Daniel Mitterdorfer

Largest-Triangle-Three-Buckets and the Fourier Transform

When visualizing time series with more data points than available on-screen pixels we waste system resources and network bandwidth without adding any value. Therefore, various algorithms are available to reduce the data volume. One such algorithm is Largest-Triangle-Three-Buckets (LTTB) described by Sveinn Steinarsson in his master’s thesis. The key idea of the algorithm is to preserve the visual properties of the original data as much as possible by putting the original data in equally sized buckets and then determining the “most significant point” within each bucket. It does so by comparing adjacent points and selecting one point per bucket for which the largest triangle can be constructed (see page 19ff in the thesis for an in-depth description of the algorithm). The algorithm is implemented in various languages; in this blog post we’ll use the Python implementation in the lttb library.

Without any further ado, here is the algorithm in action downsampling an original data set consisting of 4096 samples to 1024 samples:

A time series of 4096 samples and a downsampled representation with 1024 samples

Although it needs only 25% of the samples, the visual representation is still relatively close. Let’s take it a bit further and try with 512 samples:

Downsampled representation with 512 samples

Although the overall shape is still relatively close, the information loss in local spikes starts to become noticeable.

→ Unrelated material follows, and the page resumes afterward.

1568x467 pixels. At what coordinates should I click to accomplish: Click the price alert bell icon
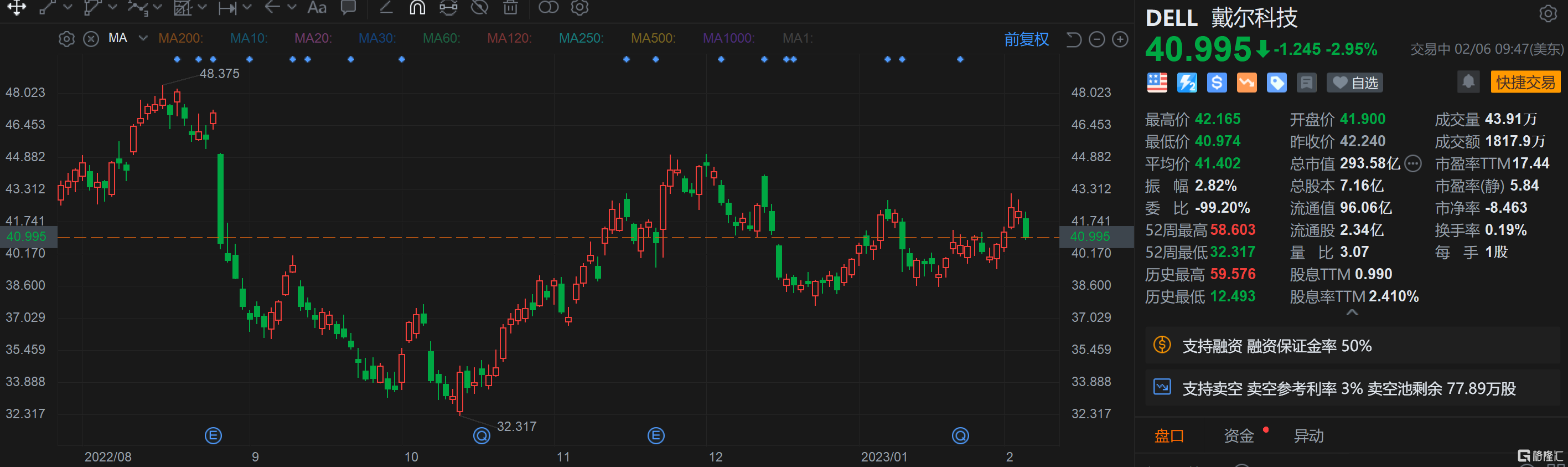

From Time Domain to Frequency Domain: The Fourier Transform

At this point I was wondering whether we can gain more insights by looking at the signal also in the frequency domain, which can be achieved by a Fourier transform. Bluntly speaking a Fourier transform decomposes a signal into a bunch of sine waves and provides the amplitude and frequency of each sine wave. Let’s start with a simple sine wave at 16 Hz (i.e. 16 oscillations per second):

A sine wave with 16 Hz

The Fourier transform looks as follows:

Fourier transform of sine wave with 16Hz

If we apply the LTTB algorithm to the sine wave and downsample it from the original 4096 points to 1024 points, the signal looks as follows (the little crosses indicate the samples picked by LTTB):

A sine wave with 16 Hz consisting of 4096 samples downsampled to 1024 samples

And the Fourier transform looks as follows:

Fourier transform of a sine wave with 16 Hz downdwampled from 4096 to 1024 samples

If you look closely, you’ll notice that the base frequency (the largest spike in the spectrum) is not 16 Hz but 32 Hz, also there are a few very small spikes at higher frequencies (“harmonic waves”). These distortion artifacts in the frequency domain are caused by the downsampling. As we continue to downsample more aggressively, the signal gets worse both in the time domain and the frequency domain. Also, as we lower the sampling frequency, the resulting signal’s base frequency increases accordingly. The following diagrams show the same signal but with only 256 samples:

A sine wave with 16 Hz consisting of 4096 samples downsampled to 256 samples

While the visual representation is still relatively ok - considering that we only kept 6.25% of the original samples - we notice relatively serious distortion in the frequency domain. Also notice how the base frequency (largest spike) changed to 256 Hz:

Fourier transform of a sine wave with 16 Hz downsampled from 4096 to 256 samples

Also, a close-up to just one period of the signal reveals quite significant distortion:

A sine wave with 16 Hz consisting of 4096 samples downsampled to 256 samples (zoomed in to one period)
Exploring Boundaries

Now you might wonder: How far can we reduce the sampling rate? The Nyquist–Shannon sampling theorem basically states that we need to sample at least at two times the highest frequency in the signal we’re interested in. In our example that frequency is 16 Hz, so the sampling frequency should be at least 2 * 16 Hz = 32 Hz. As you can see, we can still infer the original signal’s frequency at 32 samples:

A sine wave with 16 Hz consisting of 4096 samples downsampled to 32 samples

The signal is completely distorted if we go below that:

A sine wave with 16 Hz consisting of 4096 samples downsampled to 16 samples
Application to the Original Signal

Now let’s apply that knowledge to our original signal, which is more complicated. The FFT of the original signal looks as follows. The vertical gray lines indicate 16 Hz, 32 Hz and 48 Hz respectively.

Fourier transform of the original signal

We can see that a significant portion of the signal is within the first 16 Hz bucket so we can attempt with 32 samples. For comparison we will also sample with just 8 samples. The result is shown below, together with the original signal:

A time series of 4096 data points and downsampled representations with 32 data points

So the overall shape of the signal is still recognizable with 32 samples as opposed to just 8 samples.

Summary

Downsampling saves system resources and improves rendering latency. The Largest-Triangle-Three-Buckets (LTTB) algorithm is specifically geared towards preserving visual properties. In this blog post we have applied concepts from signal processing such Fourier transform to explore boundaries when parameterizing this algorithm and discussed the Nyquist theorem.